• [Task details]: Rewrite the records starting at the line with "Where should I" and ending at the line with "coord(247,131)" as a numbered list, skipping blank lines and leaving out the pictures.

[Records for locating described items]
- - -
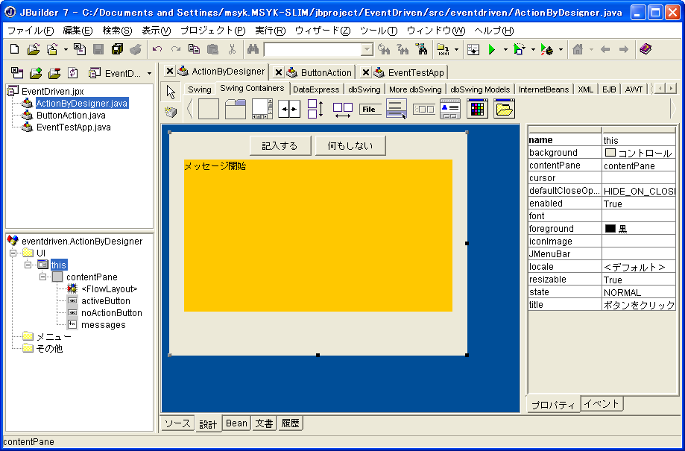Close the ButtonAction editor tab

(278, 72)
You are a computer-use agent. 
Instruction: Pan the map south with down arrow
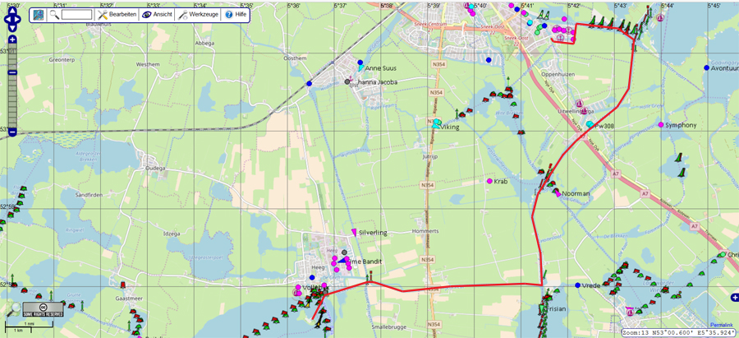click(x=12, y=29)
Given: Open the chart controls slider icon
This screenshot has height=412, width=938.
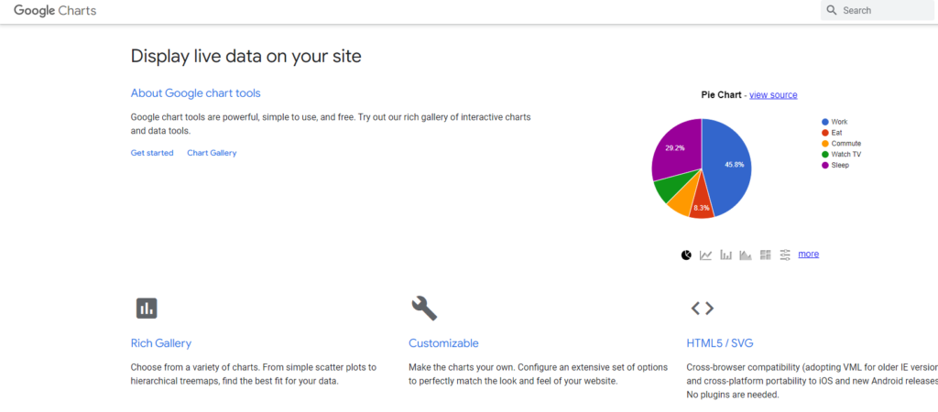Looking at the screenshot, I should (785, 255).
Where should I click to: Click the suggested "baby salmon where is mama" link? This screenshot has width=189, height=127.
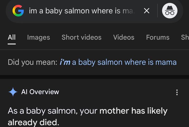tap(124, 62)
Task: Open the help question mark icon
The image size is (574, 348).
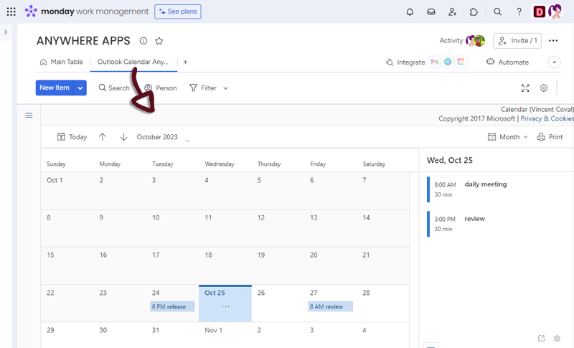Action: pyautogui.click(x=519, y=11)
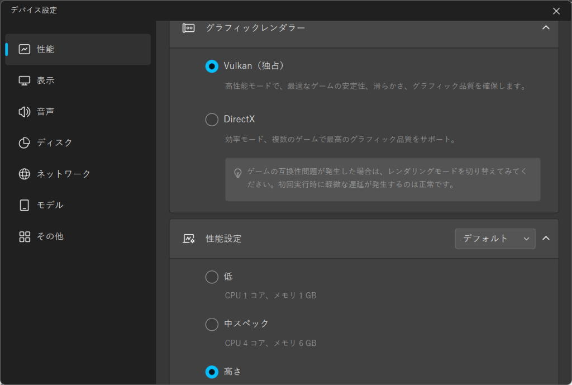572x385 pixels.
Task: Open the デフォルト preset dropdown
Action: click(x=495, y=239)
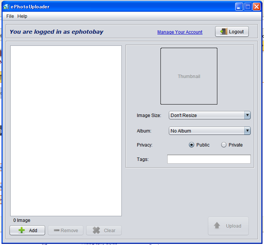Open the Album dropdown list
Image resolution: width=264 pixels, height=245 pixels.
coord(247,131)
- - -
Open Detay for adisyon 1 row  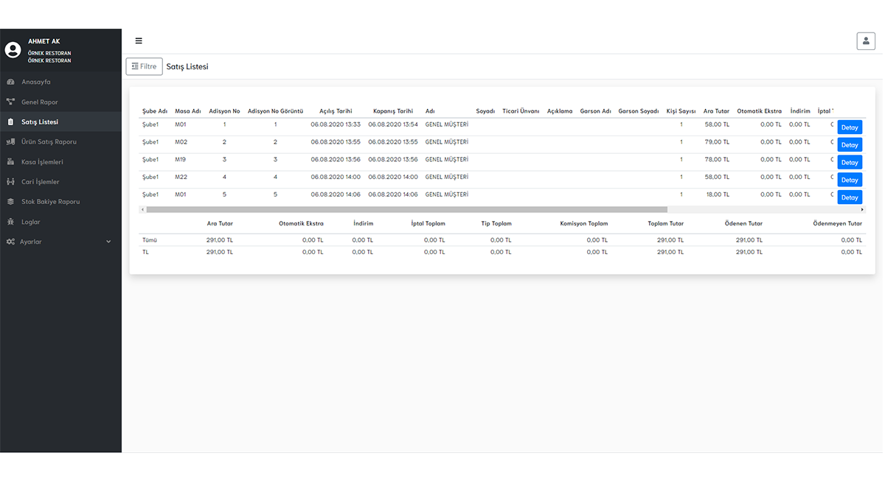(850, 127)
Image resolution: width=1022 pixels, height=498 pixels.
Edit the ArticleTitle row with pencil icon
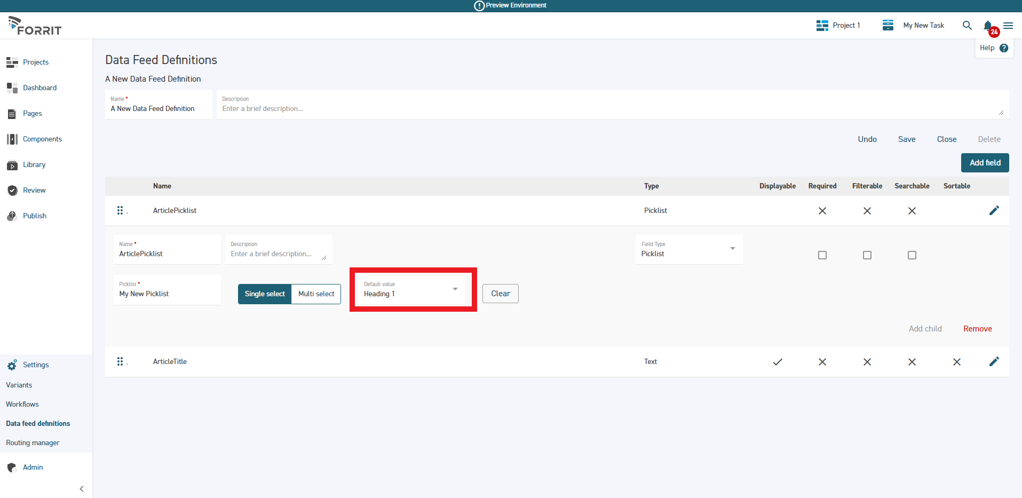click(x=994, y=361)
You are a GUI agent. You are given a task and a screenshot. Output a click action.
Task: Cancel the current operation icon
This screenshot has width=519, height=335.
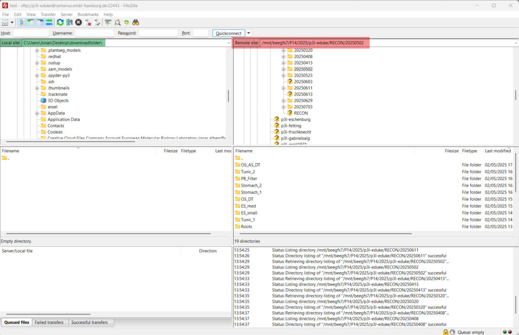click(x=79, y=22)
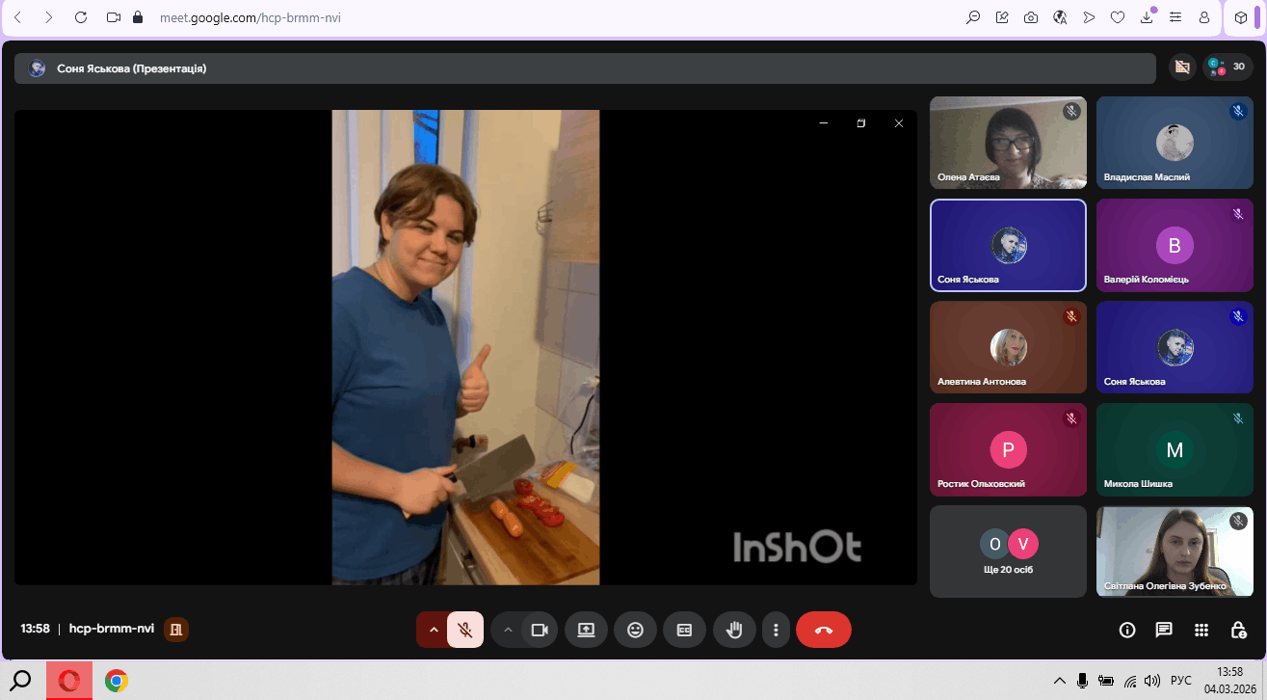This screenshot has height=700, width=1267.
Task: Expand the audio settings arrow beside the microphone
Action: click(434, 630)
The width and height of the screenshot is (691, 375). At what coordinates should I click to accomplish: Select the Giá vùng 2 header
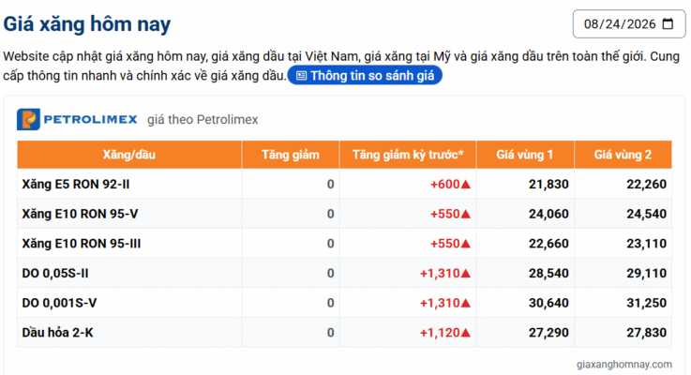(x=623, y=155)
- - -
• [Correct output]:
1. Where should I click to: Click the suggested "baby salmon where is mama" link? This screenshot has width=189, height=127.
2. tap(124, 62)
3. Task: Open the help question mark icon
4. The image size is (574, 348).
5. Action: pyautogui.click(x=519, y=11)
6. 572x385 pixels.
7. Task: Open the デフォルト preset dropdown
8. Action: click(x=495, y=239)
9. Open the Album dropdown list
10. Image resolution: width=264 pixels, height=245 pixels.
11. coord(247,131)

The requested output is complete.